» **Work request**: All lines of the material that contain "agent" must be copied out.

» **Input material**:
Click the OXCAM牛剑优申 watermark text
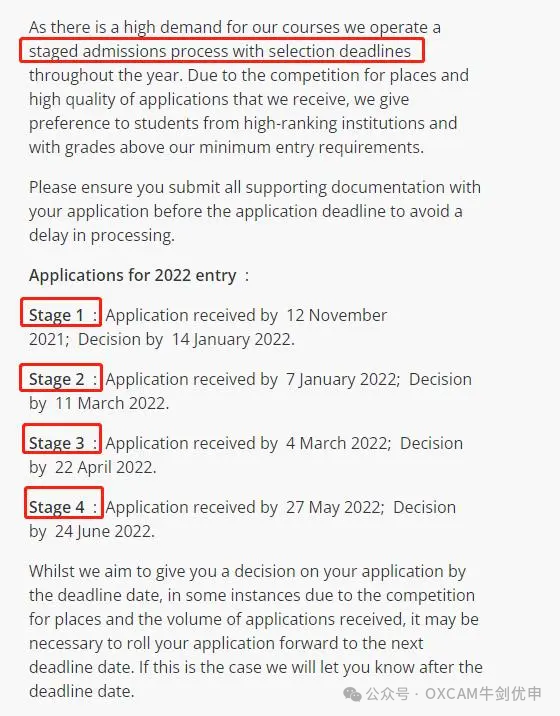Image resolution: width=560 pixels, height=716 pixels. point(483,694)
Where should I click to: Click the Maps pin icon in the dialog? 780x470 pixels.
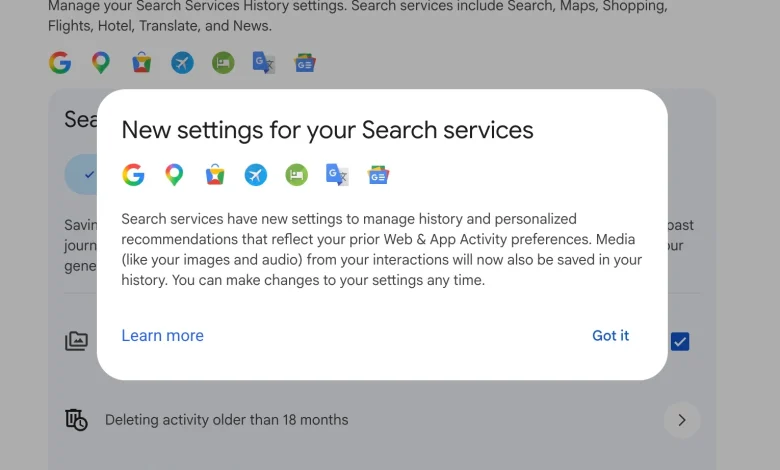pos(174,175)
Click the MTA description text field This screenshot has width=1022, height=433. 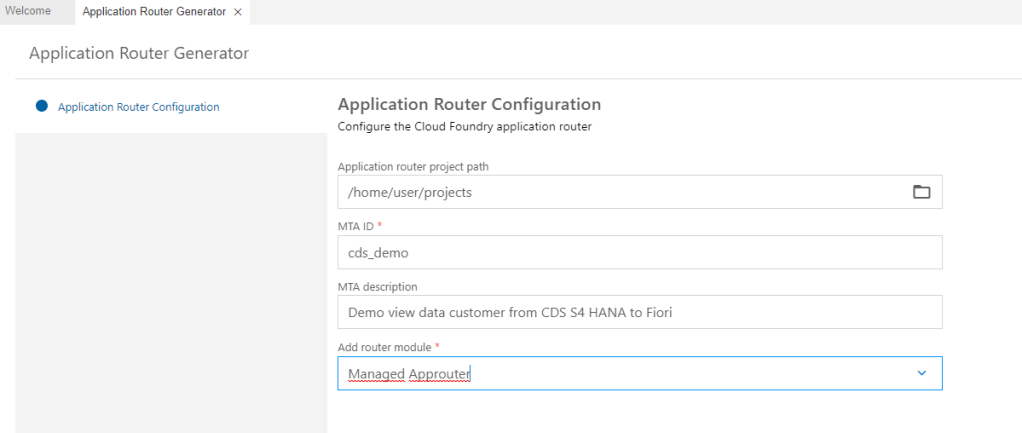click(x=640, y=312)
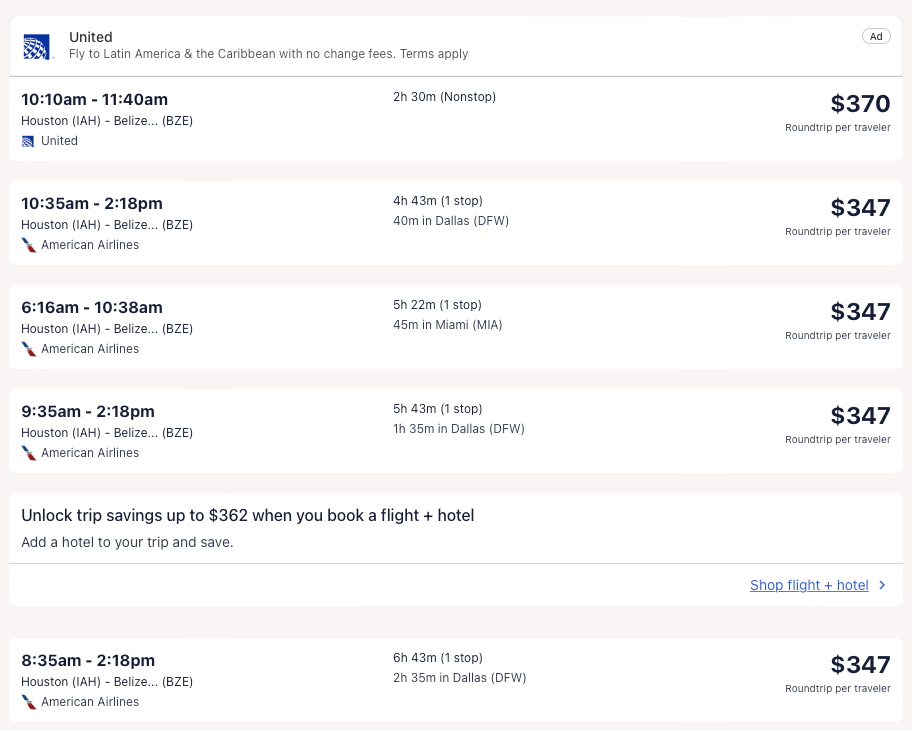Click American Airlines icon on the 8:35am flight
The height and width of the screenshot is (730, 912).
(x=28, y=702)
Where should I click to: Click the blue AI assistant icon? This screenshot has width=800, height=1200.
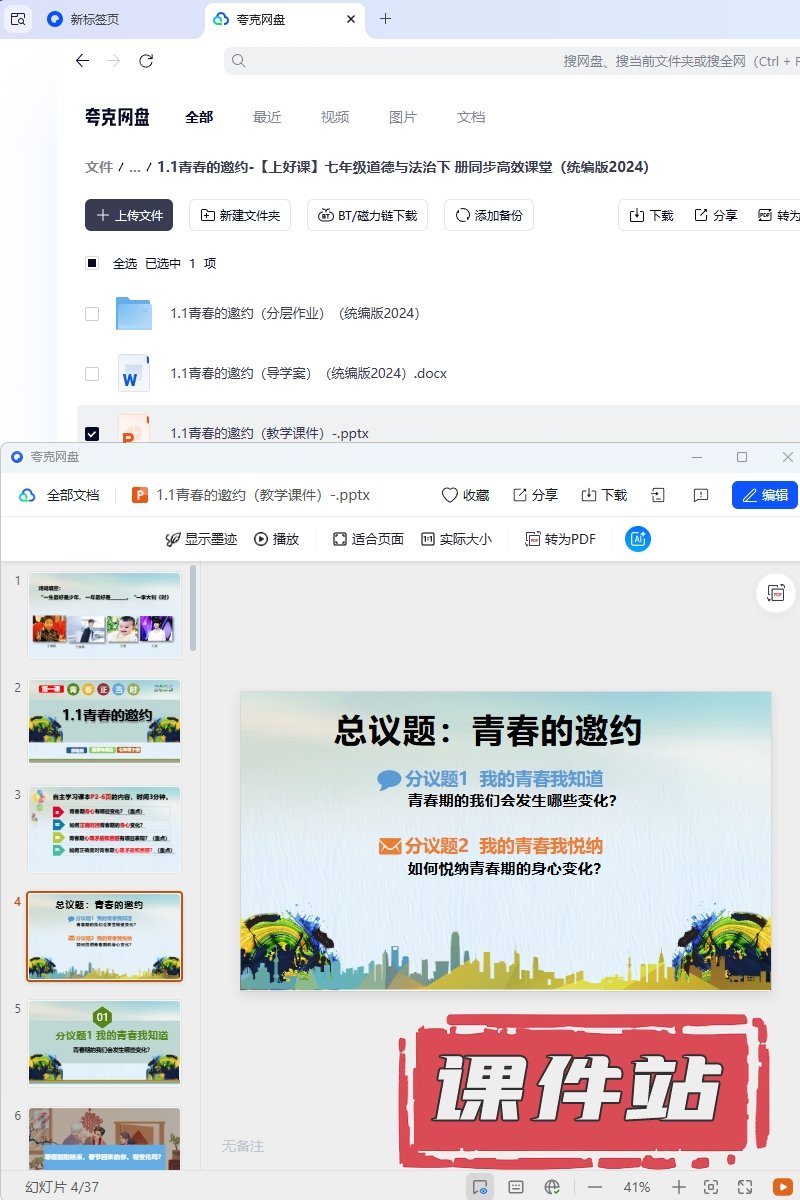(x=638, y=539)
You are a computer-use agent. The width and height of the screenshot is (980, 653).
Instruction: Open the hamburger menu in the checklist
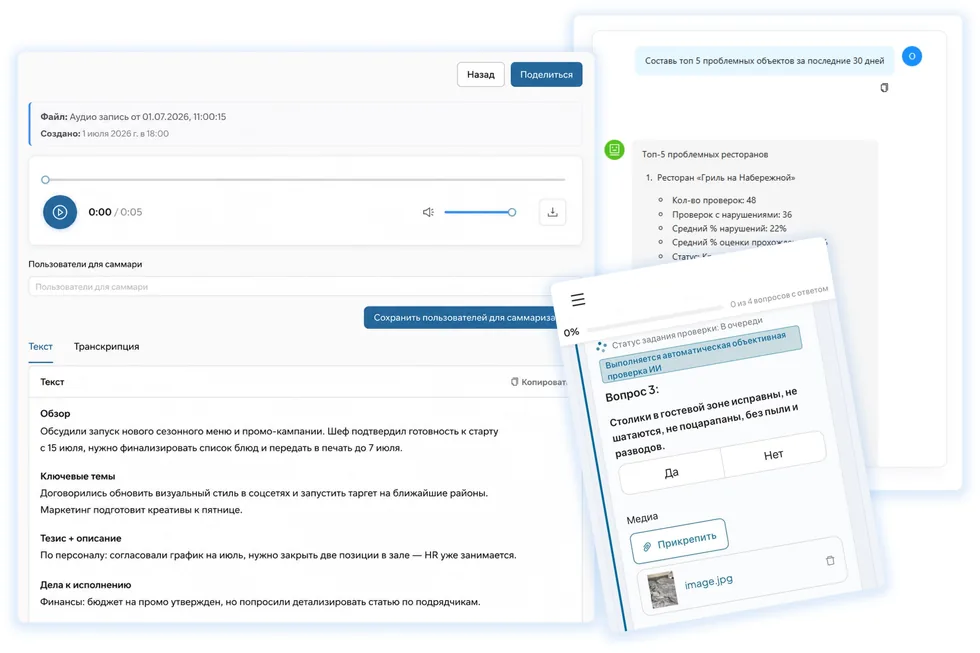[x=578, y=300]
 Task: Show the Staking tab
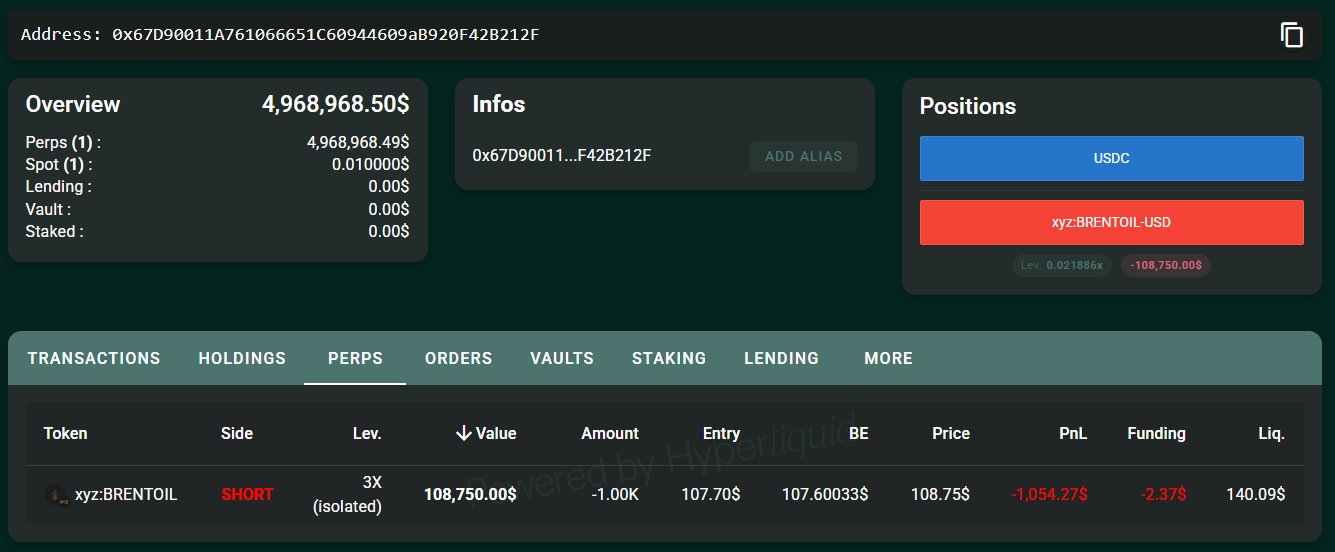coord(669,358)
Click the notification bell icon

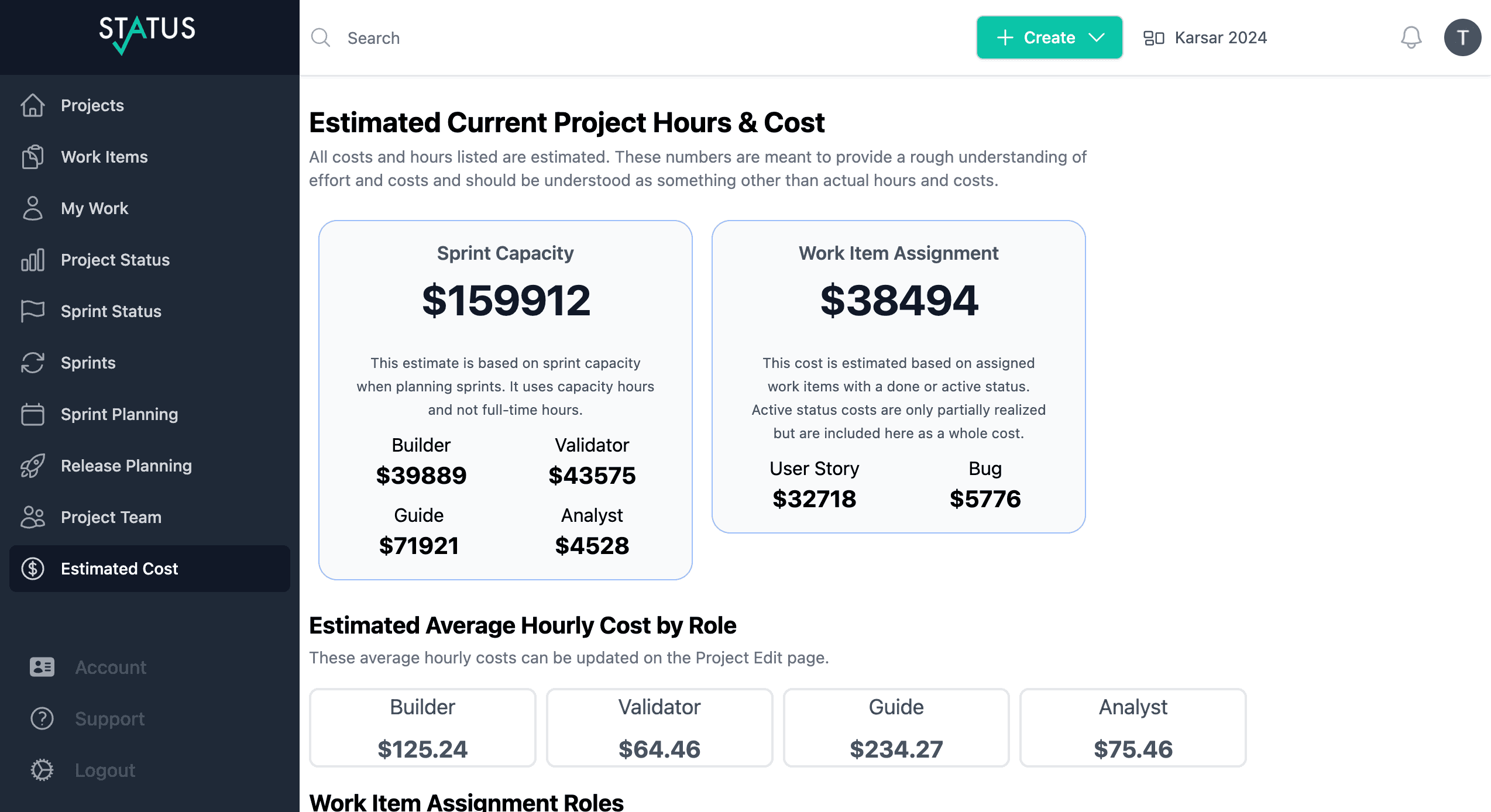point(1411,38)
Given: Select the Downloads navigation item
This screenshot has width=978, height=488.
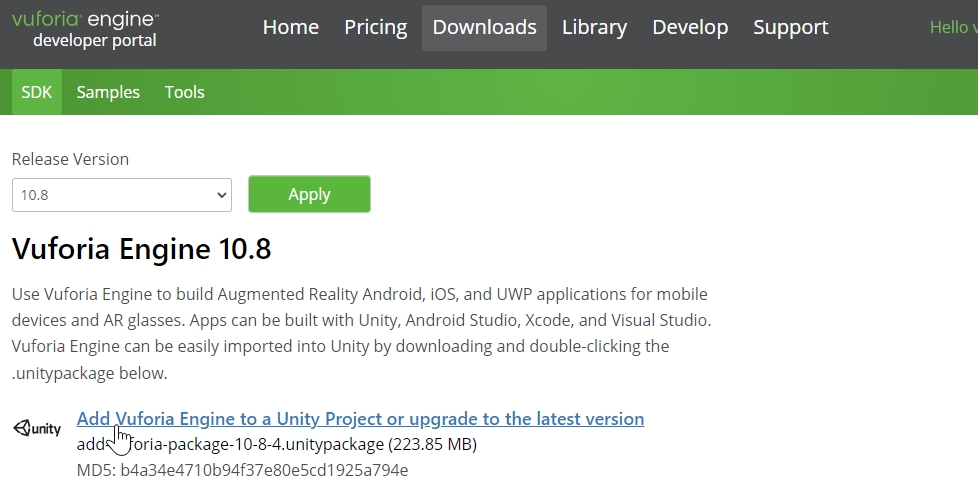Looking at the screenshot, I should 484,28.
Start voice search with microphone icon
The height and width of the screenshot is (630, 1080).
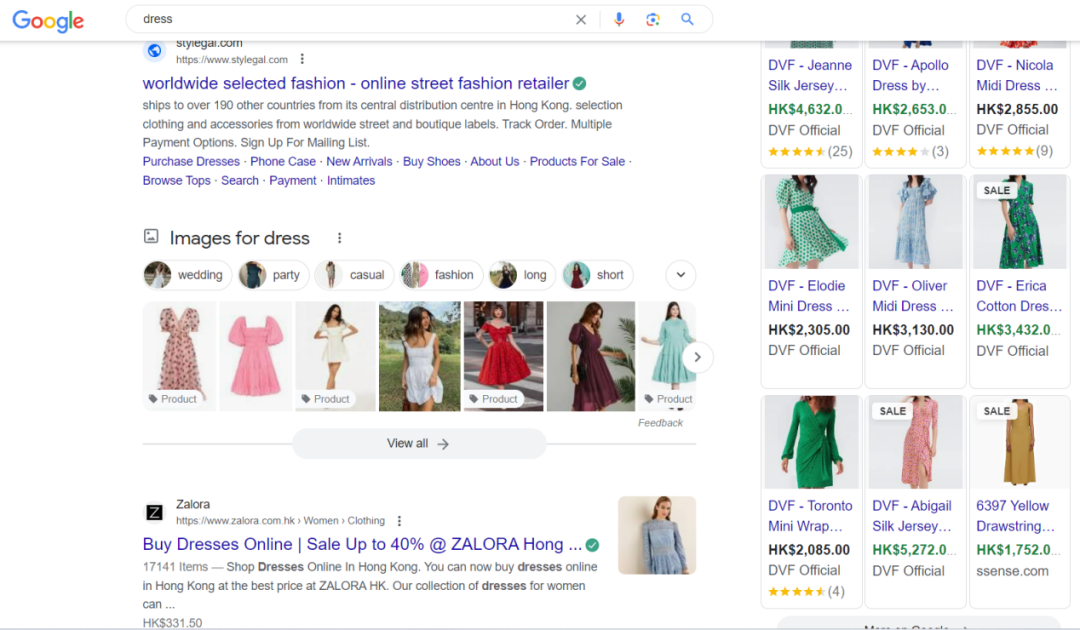pyautogui.click(x=619, y=19)
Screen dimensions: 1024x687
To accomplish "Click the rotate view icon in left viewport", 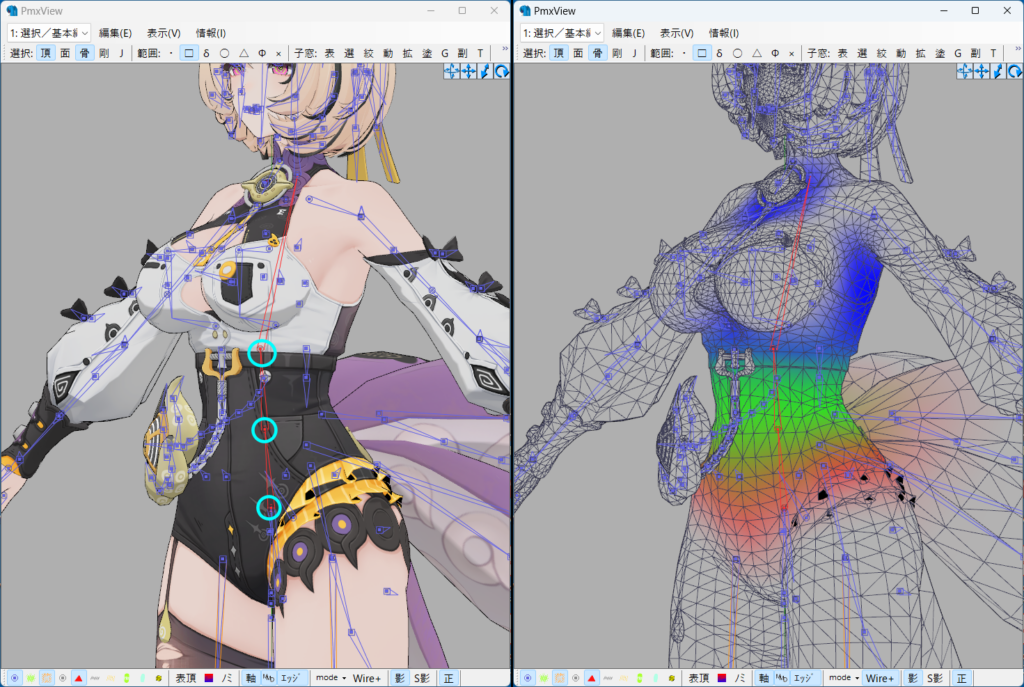I will tap(500, 71).
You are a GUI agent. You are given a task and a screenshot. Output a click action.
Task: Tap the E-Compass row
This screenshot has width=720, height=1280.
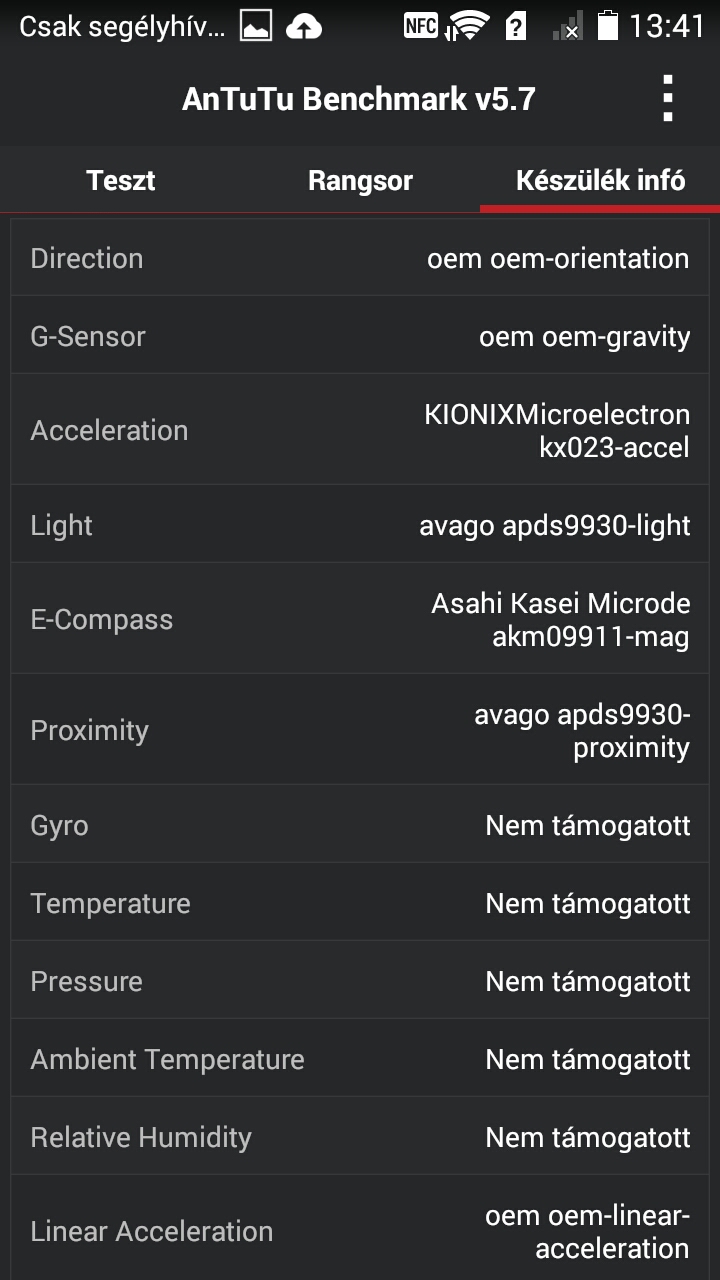pos(360,619)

» **Response for this exercise**:
You are a computer-use agent. The width and height of the screenshot is (980, 653).
You are a GUI agent. You are given a task and a screenshot. Output a click action.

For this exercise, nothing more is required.